BRIEF A: In the documentary reviews, how many people died in the 2015 fire at Bucharest's Colectiv nightclub?
BRIEF B: Please pick up the documentary reviews after their last sentence and keep writing them.

EXCERPT PROVIDED:
————
Click here for my review of Mayor
John Lewis: Good Trouble
John Lewis: Good Trouble chronicles the life and career of the late John Lewis - the iconic civil rights activist and Democratic Representative from Georgia. Dawn Porter’s timely and powerful film mixes stunning archive footage and fascinating interviews to explore the legacy of a man who spent over 60 years getting into good trouble over civil rights, voting rights, gun control, health-care reform and immigration.
The use of archive material puts John Lewis’ story into historical context. The footage - some of it never seen before - is fascinating and, at times, extremely disturbing. In a move of filmmaking genius, we watch Lewis watch these scenes. The experience is both moving and compelling.
Click here for my review of John Lewis: Good Trouble
Collective
Powerful and disturbing, Collective examines the impact of a fire that devastated Bucharest’s Colectiv nightclub in 2015. The horrific tragedy left 27 people dead and 180 injured and sparked massive nationwide protests. The unrest eventually forced Romania’s ruling Social Democratic party to resign.
In an attempt to calm the country's anger, a politically independent government of technocrats was appointed and given a one-year mandate, until the next general election. Alexander Nanau’s comprehensive and unflinching film documents the shocking revelations that were uncovered during that year.
Nanau invites us behind the scenes with Romania’s new health minister, Vlad Voiculescu. Voiculescu allows the director to capture his attempts at reform and the many obstacles that he faces. “With the change of the Minister of Health, I took the chance to get my lens on the inner workings of the state government too,” Nanau explains. “I was lucky to be trusted by an open-minded new Minister who gave me unprecedented access to the system from within.”
Click here for my review of Collective
The Final Year
The Final Year explores the inner workings of the Obama administration as they prepare to establish a legacy when leaving power after eight years. The film focuses on Obama's foreign policy team: Secretary of State John Kerry, UN Ambassador Samantha Power, Deputy National Security Adviser and presidential confidant Ben Rhodes, as well as National Security Adviser Susan Rice and President Obama himself.
Over the course of 2016, they travel the world attempting to solidify and "lock-in" policies that they believe will define their legacy as they prepare to hand over to a new administration.
————
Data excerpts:
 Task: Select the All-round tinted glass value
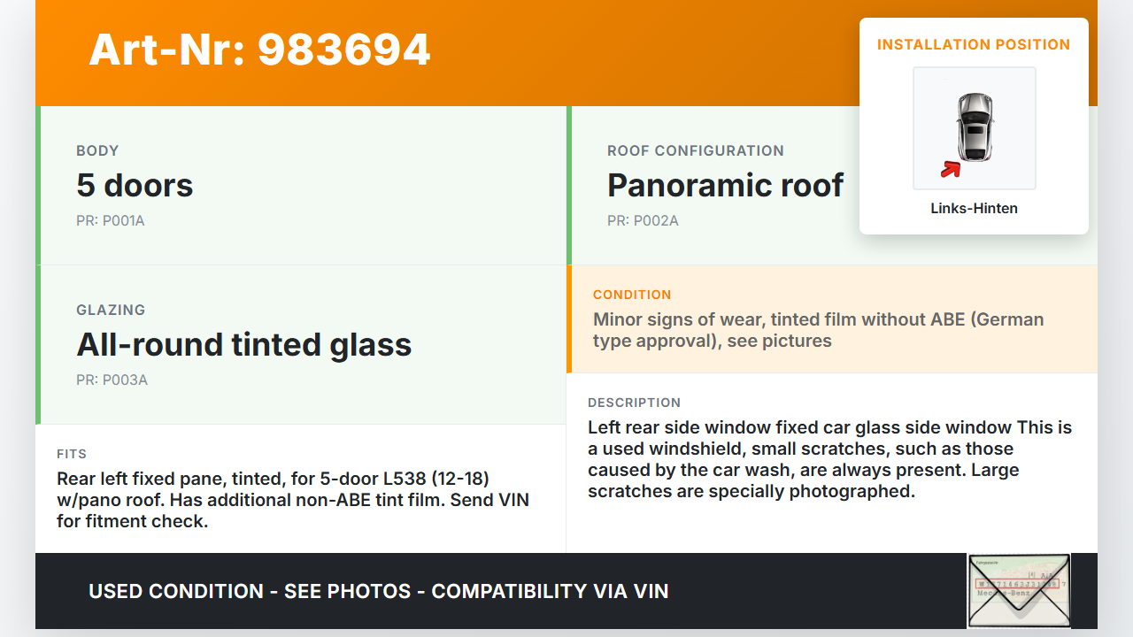point(244,344)
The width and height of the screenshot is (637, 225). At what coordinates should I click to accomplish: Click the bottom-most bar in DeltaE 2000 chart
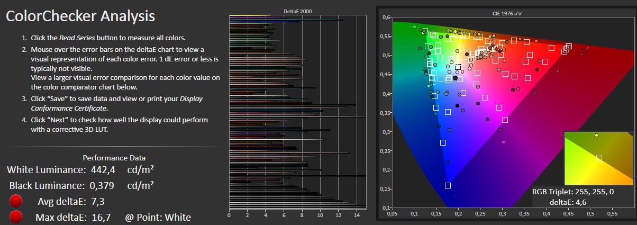click(296, 207)
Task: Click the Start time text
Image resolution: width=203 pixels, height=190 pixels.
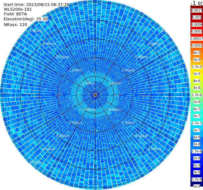Action: click(36, 5)
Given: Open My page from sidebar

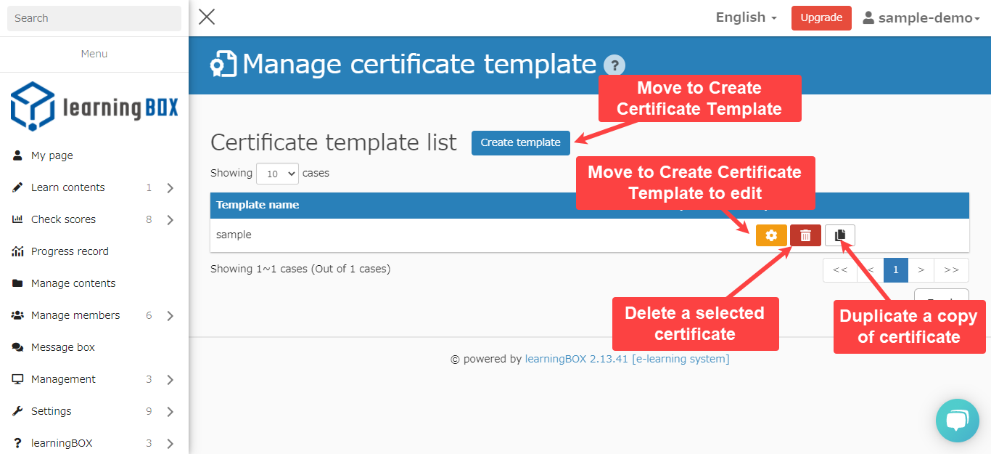Looking at the screenshot, I should pyautogui.click(x=52, y=155).
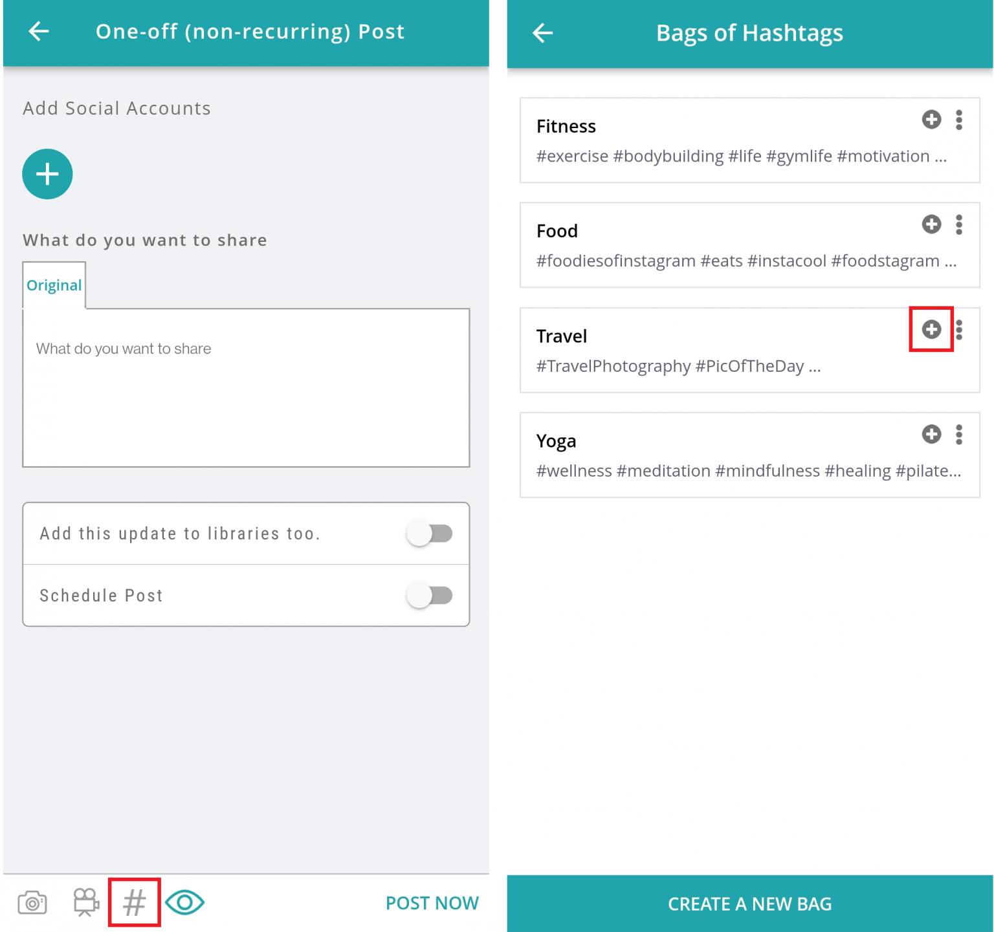Expand the options menu on the Food bag
This screenshot has width=994, height=932.
[x=959, y=224]
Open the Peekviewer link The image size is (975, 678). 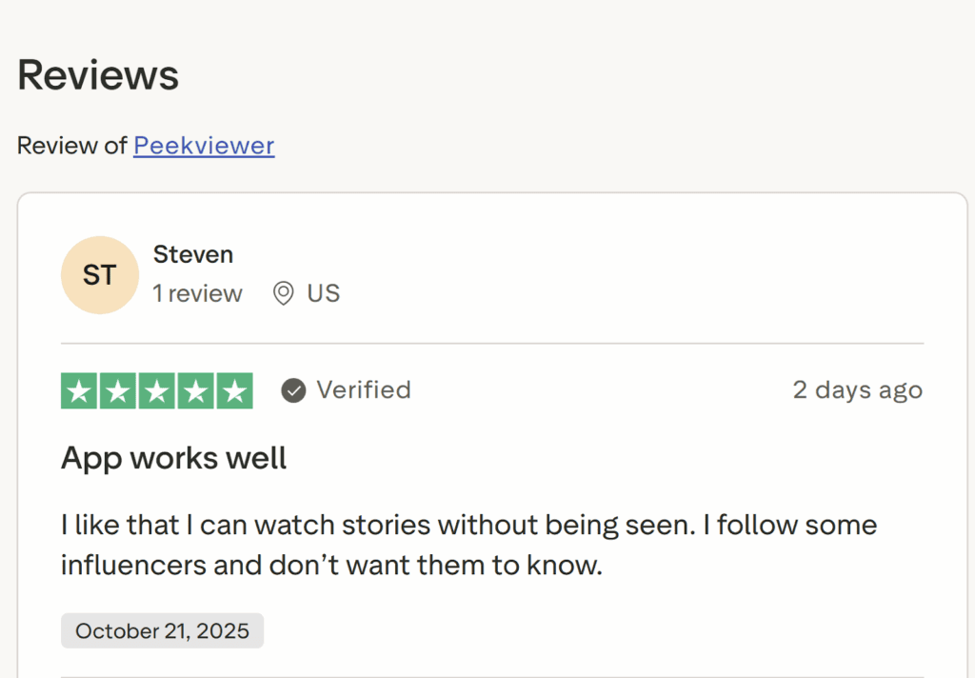pos(204,146)
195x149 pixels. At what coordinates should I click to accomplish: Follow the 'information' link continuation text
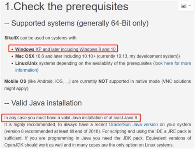tap(26, 70)
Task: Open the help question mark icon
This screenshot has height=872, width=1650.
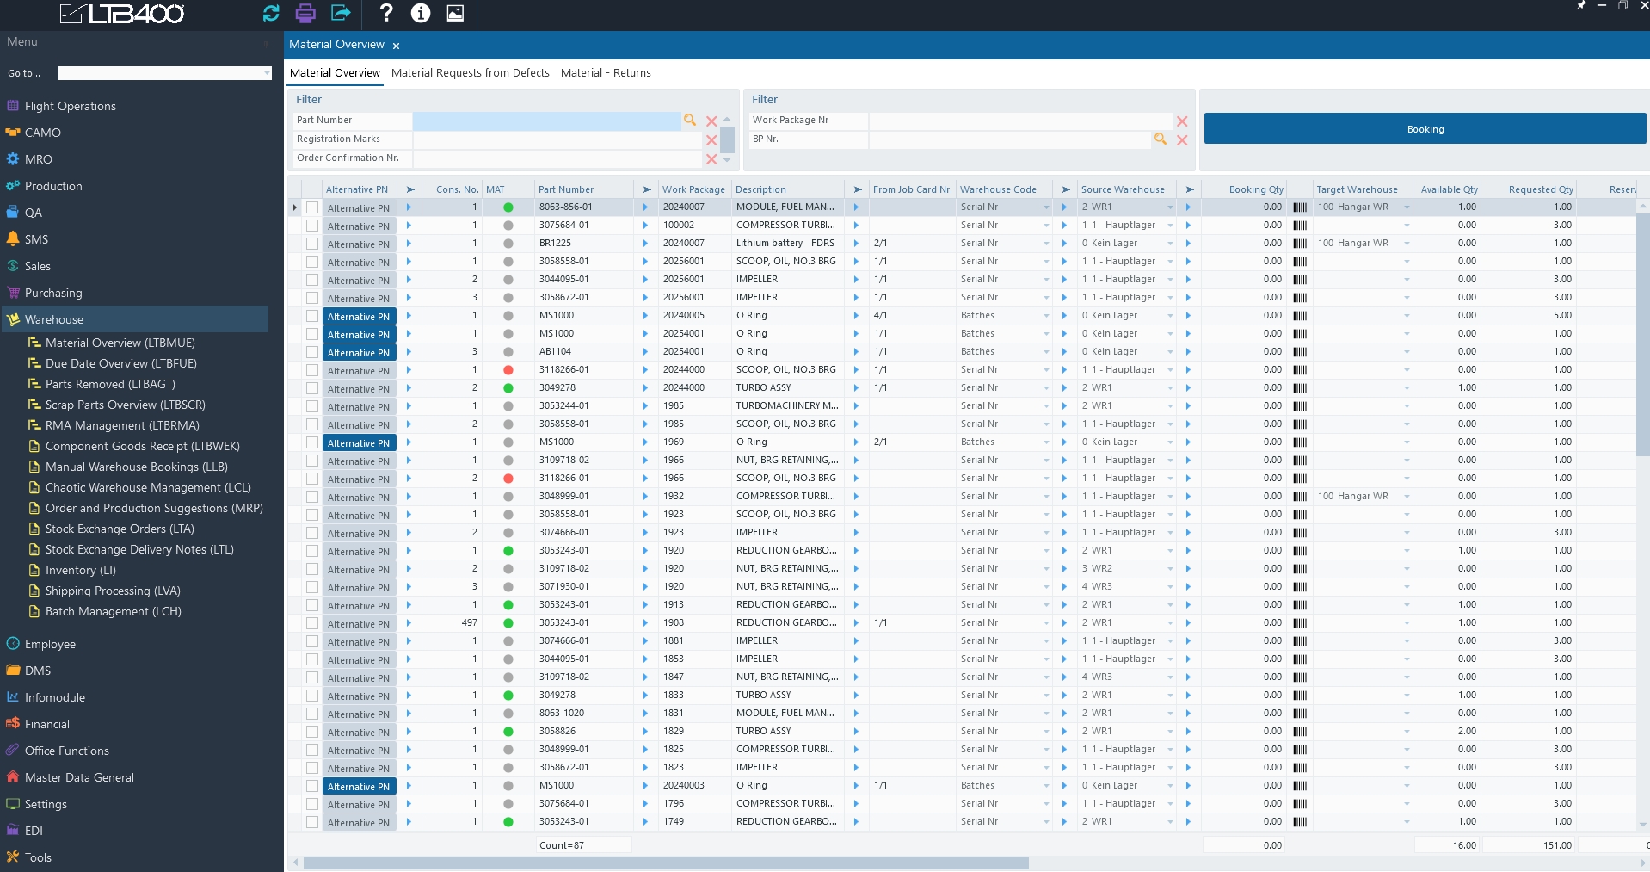Action: (x=386, y=13)
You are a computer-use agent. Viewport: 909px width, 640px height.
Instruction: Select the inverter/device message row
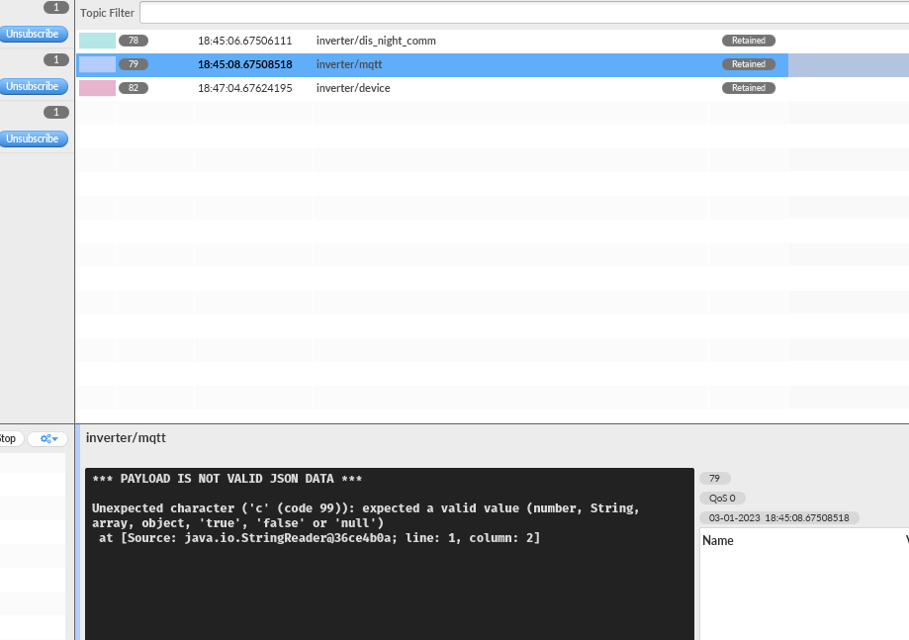pos(445,87)
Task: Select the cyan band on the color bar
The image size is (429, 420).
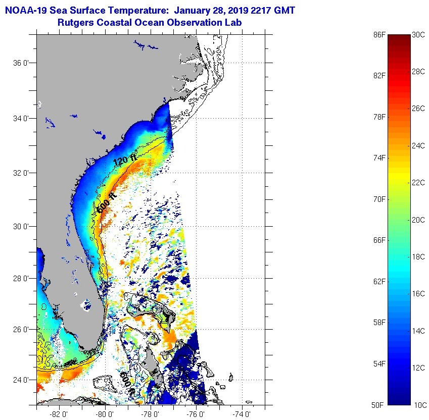Action: [399, 265]
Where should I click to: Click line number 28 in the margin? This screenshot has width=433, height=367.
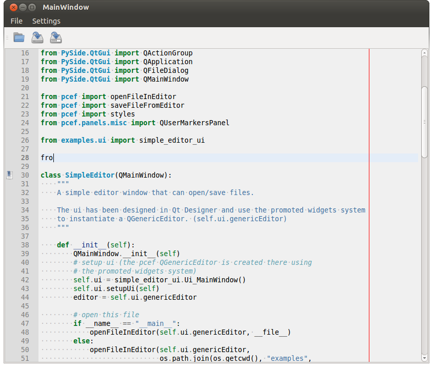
————
RESULT A: 27 people.

RESULT B:
Click here for my review of The Final Year
The Kingmaker
Featuring incredible access to Imelda Marcos, the former first lady of the Philippines, to many of the key figures in her life and to the players involved in contemporary Philippine politics, Lauren Greenfield’s stunning documentary, The Kingmaker, is a dark fairytale. A fairytale told by the embodiment of an unreliable narrator.
There’s fake news and there’s Imelda Marcos. At one point in the film, Imelda states that “perception is real and the truth is not”. Her aim (and presumably why she consented to be interviewed for this documentary) is both to reframe the past and manipulate the future.
Greenfield encourages Imelda to tell her own story - from her birth in Manilla in 1929, to her marriage, after an 11 day whirlwind courtship, to Ferdinand Marcos. Imelda is all too happy to recount her husband’s rise to the presidency and, thereafter, her own meetings with powerful political figures around the world.
Imelda’s global reach is undoubtedly impressive. She met the likes of Mao Zedong, Saddam Hussein, Muammar Gaddafi, Fidel Castro and a succession of US presidents. She believes that she was instrumental in ending the Cold War and that she could still bring about world peace.
However, at every turn, Greenfield is there to lift the curtain on Imelda’s desire to rewrite Marcos history. The Kingmaker reveals that nothing is as Imelda describes - the opulence that she enjoyed then and still enjoys now was built on something rotten, something that is, to this day, incredibly toxic.